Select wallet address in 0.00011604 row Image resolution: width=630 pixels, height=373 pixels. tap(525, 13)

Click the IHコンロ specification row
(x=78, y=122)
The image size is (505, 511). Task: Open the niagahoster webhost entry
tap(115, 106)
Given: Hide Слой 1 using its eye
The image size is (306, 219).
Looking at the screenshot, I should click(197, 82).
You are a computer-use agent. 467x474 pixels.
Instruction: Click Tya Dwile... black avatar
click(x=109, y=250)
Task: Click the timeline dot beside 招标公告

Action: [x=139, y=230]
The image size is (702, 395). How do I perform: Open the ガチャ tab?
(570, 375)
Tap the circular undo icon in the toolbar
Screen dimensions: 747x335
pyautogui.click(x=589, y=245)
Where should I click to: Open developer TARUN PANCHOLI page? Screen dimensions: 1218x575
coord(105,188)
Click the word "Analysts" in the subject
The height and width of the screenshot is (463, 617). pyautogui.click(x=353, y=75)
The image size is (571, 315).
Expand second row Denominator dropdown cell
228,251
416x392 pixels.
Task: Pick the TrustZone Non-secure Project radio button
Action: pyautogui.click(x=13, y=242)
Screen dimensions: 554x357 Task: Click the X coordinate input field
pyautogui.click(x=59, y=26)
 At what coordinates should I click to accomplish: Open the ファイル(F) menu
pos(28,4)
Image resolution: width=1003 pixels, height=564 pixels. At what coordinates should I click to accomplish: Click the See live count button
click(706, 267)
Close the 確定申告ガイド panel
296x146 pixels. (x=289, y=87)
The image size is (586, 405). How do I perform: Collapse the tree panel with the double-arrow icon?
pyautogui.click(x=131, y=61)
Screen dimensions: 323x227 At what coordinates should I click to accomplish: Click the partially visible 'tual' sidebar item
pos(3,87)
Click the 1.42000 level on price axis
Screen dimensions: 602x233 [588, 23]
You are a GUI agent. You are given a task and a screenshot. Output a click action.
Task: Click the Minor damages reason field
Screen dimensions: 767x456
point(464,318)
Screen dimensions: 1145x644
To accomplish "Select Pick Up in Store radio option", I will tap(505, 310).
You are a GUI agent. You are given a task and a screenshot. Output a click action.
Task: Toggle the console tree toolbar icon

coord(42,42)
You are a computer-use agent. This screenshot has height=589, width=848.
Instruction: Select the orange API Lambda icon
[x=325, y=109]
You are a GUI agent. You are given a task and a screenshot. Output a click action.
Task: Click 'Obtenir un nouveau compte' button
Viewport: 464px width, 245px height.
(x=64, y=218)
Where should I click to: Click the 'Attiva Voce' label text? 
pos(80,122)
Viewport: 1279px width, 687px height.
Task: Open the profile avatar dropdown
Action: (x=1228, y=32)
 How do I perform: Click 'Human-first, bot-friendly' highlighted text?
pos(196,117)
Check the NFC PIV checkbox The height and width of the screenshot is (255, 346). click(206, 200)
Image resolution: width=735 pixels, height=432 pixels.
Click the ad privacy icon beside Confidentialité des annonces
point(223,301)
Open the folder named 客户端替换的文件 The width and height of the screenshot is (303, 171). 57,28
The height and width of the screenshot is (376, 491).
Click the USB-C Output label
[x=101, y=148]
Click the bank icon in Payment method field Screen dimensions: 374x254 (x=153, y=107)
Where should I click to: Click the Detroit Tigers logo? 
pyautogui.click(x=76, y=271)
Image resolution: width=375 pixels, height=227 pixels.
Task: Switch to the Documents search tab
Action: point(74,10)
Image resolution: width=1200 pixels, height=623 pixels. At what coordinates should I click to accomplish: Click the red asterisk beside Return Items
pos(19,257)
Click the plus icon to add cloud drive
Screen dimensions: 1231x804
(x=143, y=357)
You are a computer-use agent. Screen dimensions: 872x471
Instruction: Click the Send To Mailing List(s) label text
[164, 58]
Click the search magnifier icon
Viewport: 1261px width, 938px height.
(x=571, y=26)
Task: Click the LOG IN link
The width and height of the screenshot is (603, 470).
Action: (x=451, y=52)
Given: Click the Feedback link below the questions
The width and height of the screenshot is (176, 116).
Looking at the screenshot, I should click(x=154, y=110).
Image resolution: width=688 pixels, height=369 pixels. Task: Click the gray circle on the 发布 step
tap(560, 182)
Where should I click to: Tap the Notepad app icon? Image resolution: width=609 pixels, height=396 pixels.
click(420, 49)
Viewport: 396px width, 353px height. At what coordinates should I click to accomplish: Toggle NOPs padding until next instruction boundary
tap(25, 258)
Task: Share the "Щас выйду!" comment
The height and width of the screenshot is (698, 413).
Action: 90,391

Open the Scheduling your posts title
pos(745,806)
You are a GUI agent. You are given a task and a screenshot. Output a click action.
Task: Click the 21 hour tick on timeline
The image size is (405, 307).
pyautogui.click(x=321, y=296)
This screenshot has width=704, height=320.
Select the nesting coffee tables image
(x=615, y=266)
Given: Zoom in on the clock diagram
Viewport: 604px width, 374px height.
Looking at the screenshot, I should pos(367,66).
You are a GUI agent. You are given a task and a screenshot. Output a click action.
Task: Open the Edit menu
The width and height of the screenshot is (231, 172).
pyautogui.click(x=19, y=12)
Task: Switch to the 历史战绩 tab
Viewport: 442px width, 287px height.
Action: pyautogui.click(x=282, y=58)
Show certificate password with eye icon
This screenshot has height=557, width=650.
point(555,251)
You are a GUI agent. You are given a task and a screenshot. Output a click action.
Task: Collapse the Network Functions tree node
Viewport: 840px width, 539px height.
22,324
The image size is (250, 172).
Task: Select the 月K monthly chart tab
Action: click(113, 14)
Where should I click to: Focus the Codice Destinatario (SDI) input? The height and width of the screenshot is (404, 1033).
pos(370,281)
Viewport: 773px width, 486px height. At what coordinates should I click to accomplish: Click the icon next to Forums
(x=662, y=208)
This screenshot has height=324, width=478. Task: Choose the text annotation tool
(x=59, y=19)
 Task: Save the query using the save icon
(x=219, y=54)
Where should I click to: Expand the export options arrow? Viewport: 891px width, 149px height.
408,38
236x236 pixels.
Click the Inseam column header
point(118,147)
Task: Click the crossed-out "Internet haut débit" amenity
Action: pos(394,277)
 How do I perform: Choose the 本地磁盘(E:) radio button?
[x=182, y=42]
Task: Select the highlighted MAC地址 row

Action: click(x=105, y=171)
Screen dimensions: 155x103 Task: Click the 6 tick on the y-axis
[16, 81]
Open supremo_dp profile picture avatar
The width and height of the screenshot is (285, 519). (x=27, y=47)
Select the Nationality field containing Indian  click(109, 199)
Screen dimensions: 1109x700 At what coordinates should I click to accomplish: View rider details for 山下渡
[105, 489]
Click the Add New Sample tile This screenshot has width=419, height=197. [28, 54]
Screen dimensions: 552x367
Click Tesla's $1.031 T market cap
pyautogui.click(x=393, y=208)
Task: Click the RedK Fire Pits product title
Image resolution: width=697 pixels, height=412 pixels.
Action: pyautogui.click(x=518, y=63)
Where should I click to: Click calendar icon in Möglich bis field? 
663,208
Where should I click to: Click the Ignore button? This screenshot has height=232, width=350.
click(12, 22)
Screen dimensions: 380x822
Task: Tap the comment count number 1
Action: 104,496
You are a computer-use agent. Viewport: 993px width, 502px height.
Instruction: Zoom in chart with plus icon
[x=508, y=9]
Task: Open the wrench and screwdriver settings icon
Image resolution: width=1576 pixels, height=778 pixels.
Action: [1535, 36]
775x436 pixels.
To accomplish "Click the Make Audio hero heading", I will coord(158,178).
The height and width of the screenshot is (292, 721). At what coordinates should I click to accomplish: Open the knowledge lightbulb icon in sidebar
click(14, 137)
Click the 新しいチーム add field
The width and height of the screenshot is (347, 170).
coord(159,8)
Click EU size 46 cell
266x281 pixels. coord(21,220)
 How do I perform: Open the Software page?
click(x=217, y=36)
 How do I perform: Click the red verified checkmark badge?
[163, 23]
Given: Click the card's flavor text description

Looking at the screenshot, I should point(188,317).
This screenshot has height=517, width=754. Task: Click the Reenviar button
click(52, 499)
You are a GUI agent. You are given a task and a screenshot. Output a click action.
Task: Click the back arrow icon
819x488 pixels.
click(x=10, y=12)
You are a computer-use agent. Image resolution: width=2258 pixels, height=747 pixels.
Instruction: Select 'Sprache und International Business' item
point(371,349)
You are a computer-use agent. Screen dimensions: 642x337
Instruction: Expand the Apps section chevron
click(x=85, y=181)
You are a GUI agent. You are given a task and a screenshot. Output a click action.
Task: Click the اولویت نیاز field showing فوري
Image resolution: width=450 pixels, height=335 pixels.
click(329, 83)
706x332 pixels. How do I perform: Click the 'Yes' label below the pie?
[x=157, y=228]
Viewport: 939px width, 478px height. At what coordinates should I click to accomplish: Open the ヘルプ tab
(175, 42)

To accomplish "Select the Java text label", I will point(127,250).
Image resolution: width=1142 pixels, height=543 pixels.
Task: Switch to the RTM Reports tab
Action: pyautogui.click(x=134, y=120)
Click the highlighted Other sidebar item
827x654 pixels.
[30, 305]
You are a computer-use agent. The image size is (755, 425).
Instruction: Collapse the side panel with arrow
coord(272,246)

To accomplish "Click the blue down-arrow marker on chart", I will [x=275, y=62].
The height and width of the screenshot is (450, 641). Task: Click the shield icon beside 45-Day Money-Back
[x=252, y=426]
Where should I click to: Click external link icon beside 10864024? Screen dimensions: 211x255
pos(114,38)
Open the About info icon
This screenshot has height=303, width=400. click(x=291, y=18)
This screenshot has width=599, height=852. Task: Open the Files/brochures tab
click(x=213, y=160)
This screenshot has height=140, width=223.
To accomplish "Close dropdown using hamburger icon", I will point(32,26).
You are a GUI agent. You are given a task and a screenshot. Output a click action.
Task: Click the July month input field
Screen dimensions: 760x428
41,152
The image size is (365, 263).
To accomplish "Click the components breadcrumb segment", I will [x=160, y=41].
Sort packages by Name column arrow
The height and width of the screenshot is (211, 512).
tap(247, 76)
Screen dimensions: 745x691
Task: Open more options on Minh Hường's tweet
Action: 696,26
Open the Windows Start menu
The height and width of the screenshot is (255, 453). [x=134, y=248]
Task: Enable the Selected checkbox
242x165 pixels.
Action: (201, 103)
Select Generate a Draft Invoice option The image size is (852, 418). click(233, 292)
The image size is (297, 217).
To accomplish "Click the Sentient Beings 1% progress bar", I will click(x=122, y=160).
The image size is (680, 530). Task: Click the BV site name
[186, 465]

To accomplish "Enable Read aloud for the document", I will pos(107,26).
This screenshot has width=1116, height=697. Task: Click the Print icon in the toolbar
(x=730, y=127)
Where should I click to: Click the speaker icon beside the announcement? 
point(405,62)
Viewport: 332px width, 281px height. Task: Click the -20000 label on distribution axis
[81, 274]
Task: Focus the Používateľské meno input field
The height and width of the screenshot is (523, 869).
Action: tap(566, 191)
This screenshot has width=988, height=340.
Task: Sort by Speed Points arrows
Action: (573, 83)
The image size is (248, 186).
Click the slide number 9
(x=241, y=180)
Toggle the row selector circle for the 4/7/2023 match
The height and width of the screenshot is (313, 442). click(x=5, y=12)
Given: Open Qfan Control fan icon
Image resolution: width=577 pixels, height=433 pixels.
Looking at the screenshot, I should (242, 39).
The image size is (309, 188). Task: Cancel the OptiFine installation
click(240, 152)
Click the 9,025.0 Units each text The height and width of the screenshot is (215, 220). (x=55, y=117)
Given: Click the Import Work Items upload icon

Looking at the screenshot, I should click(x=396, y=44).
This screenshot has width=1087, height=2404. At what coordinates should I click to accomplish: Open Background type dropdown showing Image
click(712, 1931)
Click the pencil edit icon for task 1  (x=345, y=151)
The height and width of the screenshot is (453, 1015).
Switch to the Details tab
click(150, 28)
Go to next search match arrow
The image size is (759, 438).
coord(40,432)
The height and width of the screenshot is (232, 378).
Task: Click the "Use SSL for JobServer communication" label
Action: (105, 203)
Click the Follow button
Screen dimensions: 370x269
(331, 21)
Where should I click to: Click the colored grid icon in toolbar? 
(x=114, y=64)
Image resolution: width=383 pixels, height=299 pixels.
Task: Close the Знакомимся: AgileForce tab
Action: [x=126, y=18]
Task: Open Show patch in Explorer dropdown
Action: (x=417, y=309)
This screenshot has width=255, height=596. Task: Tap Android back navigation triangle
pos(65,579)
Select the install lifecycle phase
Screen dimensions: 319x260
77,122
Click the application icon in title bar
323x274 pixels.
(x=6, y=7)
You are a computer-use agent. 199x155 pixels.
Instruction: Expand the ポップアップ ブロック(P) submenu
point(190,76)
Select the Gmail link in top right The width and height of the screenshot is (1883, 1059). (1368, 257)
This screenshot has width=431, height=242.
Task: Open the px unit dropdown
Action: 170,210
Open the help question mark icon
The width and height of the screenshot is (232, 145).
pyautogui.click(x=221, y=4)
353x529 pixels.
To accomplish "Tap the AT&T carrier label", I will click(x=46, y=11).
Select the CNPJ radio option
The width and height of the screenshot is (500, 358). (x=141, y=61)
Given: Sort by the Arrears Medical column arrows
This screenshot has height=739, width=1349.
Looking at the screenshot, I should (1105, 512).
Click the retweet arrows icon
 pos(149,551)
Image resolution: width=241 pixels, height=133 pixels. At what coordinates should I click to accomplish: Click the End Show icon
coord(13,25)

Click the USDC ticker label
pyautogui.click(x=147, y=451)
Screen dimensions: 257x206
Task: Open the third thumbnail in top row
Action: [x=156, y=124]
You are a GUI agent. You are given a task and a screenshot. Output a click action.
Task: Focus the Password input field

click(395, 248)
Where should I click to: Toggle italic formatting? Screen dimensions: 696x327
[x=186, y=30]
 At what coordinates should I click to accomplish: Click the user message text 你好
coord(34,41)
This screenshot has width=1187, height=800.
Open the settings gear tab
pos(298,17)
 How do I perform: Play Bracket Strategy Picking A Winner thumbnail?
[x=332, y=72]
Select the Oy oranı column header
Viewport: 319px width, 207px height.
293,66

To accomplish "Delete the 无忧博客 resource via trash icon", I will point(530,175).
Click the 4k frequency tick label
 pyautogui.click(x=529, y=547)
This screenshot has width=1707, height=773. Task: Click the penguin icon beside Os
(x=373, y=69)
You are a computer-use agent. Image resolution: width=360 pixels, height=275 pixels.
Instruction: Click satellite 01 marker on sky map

PROBLEM DESCRIPTION:
Output, from the data above, the lines from the line with "Instruction: Click the" to the line with "Given: Click the Feedback" exactly as they stand, both ends included and nothing else.

OUTPUT FOR THIS EXERCISE:
Instruction: Click the Send To Mailing List(s) label text
[164, 58]
Click the search magnifier icon
Viewport: 1261px width, 938px height.
(x=571, y=26)
Task: Click the LOG IN link
The width and height of the screenshot is (603, 470).
Action: (x=451, y=52)
Given: Click the Feedback link below the questions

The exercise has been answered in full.